ENTRIES SHOWN START

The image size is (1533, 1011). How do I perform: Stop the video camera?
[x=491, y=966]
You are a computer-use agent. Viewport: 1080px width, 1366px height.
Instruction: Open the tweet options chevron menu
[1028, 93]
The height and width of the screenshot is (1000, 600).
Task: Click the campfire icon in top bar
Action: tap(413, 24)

ENTRIES SHOWN END

*EXERCISE OBJECTIVE*:
Output the whole listing again, keeping every line identical.

*PROBLEM SOLUTION*:
The image size is (1533, 1011). How do I perform: Stop the video camera?
[x=491, y=966]
You are a computer-use agent. Viewport: 1080px width, 1366px height.
Instruction: Open the tweet options chevron menu
[1028, 93]
The height and width of the screenshot is (1000, 600).
Task: Click the campfire icon in top bar
Action: tap(413, 24)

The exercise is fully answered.